> **What is expected**
All lines below containing the string "agent" are to be copied.

(Data shown)

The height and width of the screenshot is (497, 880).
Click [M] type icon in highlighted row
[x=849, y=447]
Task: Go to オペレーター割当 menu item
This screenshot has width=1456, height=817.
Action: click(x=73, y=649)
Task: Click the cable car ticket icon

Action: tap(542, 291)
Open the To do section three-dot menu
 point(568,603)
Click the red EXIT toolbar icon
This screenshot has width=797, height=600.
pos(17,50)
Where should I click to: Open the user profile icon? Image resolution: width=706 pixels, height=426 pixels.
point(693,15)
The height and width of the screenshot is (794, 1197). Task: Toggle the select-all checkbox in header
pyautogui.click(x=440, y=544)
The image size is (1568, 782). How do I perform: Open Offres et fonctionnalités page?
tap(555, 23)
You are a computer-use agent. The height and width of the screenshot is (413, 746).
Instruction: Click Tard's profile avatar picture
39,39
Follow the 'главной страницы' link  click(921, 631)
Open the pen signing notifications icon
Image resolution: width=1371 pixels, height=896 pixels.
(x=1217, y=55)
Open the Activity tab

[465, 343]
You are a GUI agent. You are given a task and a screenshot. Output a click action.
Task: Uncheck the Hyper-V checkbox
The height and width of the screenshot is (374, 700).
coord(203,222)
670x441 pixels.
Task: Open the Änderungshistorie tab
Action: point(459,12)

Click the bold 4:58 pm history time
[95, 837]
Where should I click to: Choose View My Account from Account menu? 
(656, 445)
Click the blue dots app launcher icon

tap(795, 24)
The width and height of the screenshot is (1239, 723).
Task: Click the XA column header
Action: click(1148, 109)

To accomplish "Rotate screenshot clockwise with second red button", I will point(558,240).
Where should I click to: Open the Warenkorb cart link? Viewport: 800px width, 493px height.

(End Data shown)

> **Solution**
You are a computer-use agent. The height and width of the screenshot is (413, 746).
You are a GUI agent. You are given a task and a screenshot. Output a click action.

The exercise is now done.